The foot is small and narrow for its length.

The lung is long and narrow. The Kidney is very narrowly triangular, being wider at the base, tapering anteriorly, slightly longer than the pericardium. There is no secondary ureter.

The buccal mass is small, about twice as long as wide, and the oesophagus opening is well forward. The Salivary glands are not united, and in Holospira goldfussi they have long ducts.
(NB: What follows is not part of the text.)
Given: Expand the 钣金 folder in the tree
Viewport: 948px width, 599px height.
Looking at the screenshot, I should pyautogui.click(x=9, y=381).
The jaw is thin, arcuate, with a wide median projection below or none at all. The radula is about four times as long as wide, with from 19.1.19 teeth (in Holospira pilsbryi) to 27.1.27 (in Holopsira nelsoni).

For the genital system, there is an atrium of moderate length, the penis is short with a very long vas deferens, the retractor muscle (p. r.) is inserted at or just beyond the slightly swollen penis, and proximally attached to the floor of the lung, as usual.

The free retractor muscles, attached proximally to the axis at about the junction of the cone with the cylindrical portion of the shell, are excessively long.

== Distribution ==
The geographic range of this genus extends from southern Mexico to Texas, Arizona and New Mexico. These snails are not found in Lower California nor Guatemala on the southeast.

== Habitat ==
They are confined chiefly to the elevated plateau, where they live under cacti, etc., in sunny places.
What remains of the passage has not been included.